SELECTED PASSAGE:
╔══
= NgAgo =

NgAgo is a single-stranded DNA (ssDNA)-guided Argonaute endonuclease, an acronym for Natronobacterium gregoryi Argonaute. NgAgo binds 5′ phosphorylated ssDNA of ~24 nucleotides (gDNA) to guide it to its target site and will make DNA double-strand breaks at the gDNA site. Like the CRISPR/Cas system, NgAgo was reported by Chunyu Han et al. to be suitable for genome editing, but this has not been replicated. In contrast to Cas9, the NgAgo–gDNA system does not require a protospacer adjacent motif (PAM).

==Role==
NgAgo was proposed to be useful for genome editing in May 2016 because of the system’s high accuracy and efficiency, which was said to minimize off-target effects. The specificity of the gDNA is essential, as cleavage efficiency is impaired by a single nucleotide mismatch between the guide and target molecules. Using 5’ phosphorylated ssDNAs as guide molecules reduces the possibility of cellular oligonucleotides misleading NgAgo. A guide molecule can only be attached to NgAgo during the expression of the protein. Once the guide is loaded, NgAgo cannot swap free floating ssDNA for its gDNA. Designing, synthesizing, and adjusting the concentration of ssDNAs is easier compared to systems using sgRNA. The required dosage of ssDNA is less than that of a sgRNA expression plasmid.
╚══
RECORD EXTRACTS:
╔══
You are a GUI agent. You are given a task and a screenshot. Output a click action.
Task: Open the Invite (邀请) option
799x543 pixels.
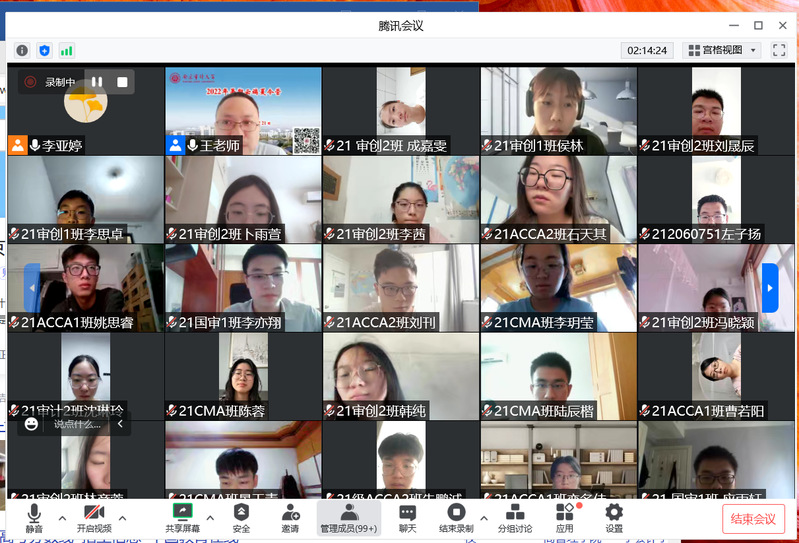[290, 518]
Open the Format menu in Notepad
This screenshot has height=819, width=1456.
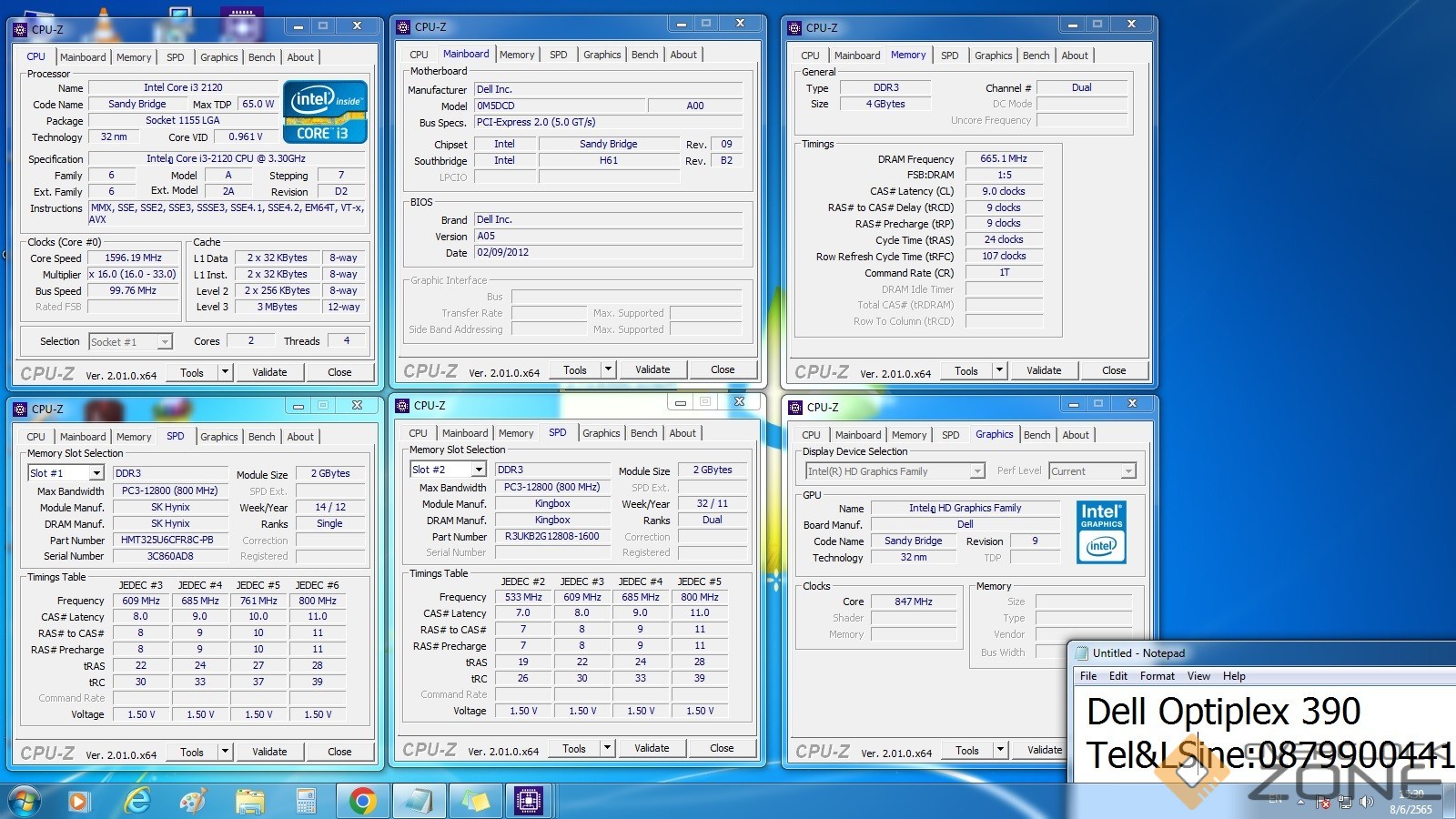pyautogui.click(x=1157, y=676)
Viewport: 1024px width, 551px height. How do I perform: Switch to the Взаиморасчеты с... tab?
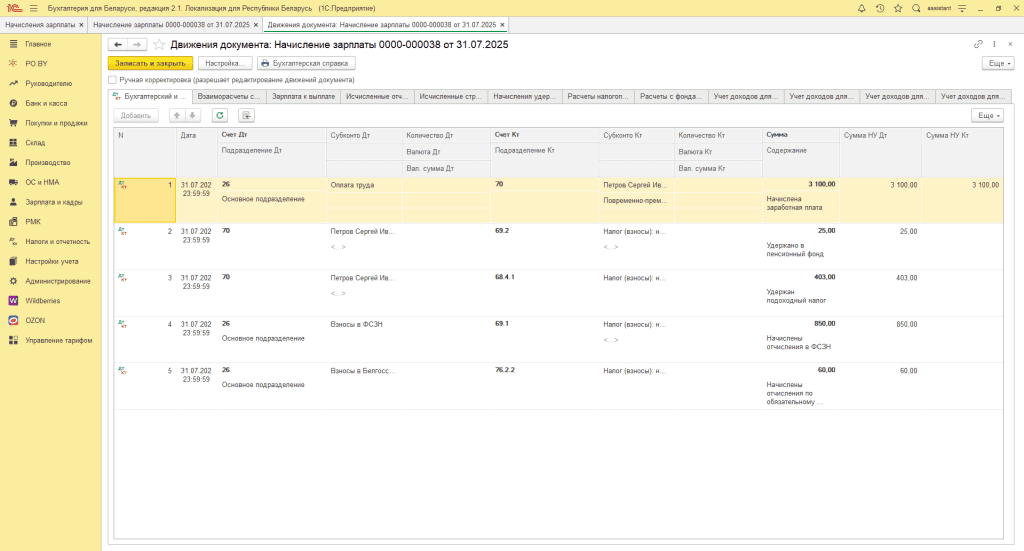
╚══
APPLY WHAT YOU READ:
1 - Answer these questions from the NgAgo article, one answer per line, marked the same way:
(a) About how many nucleotides long is the guide DNA that NgAgo binds?
(b) Unlike Cas9, what does the NgAgo–gDNA system not require?
(c) In what month and year was NgAgo proposed as useful for genome editing?
2 - Carry on the NgAgo article from the point where it ends.

RESPONSES:
1 -
(a) About 24 nucleotides
(b) A protospacer adjacent motif (PAM)
(c) May 2016

2 -
==Controversy==
Doubts about the technique were raised on gene editing forums as early as June and have persisted. There have been several allegations that this procedure is impossible to reproduce. Nature Biotechnology, which originally published the research, is investigating. In November 2016, a letter was published in Protein & Cell questioning the research and the lead author's claim that replication requires "superb experimental skill". The same month, Nature Biotechnology published a critical correspondence article by three groups and an accompanying expression of concern by the editors on the original article. The authors retracted the study in a statement published in Nature Biotechnology on 3 August 2017, citing the continued inability of the research community to replicate their results. In 2018, an investigation led by Han's university concluded that while Han's findings were flawed, he and his team did not intend to deceive the scientific community. In April 2019, a preprint article found that NgAgo does have the ability to edit genes and implied that previous results might have been difficult to reproduce due to difficulties related to purification of the active protein.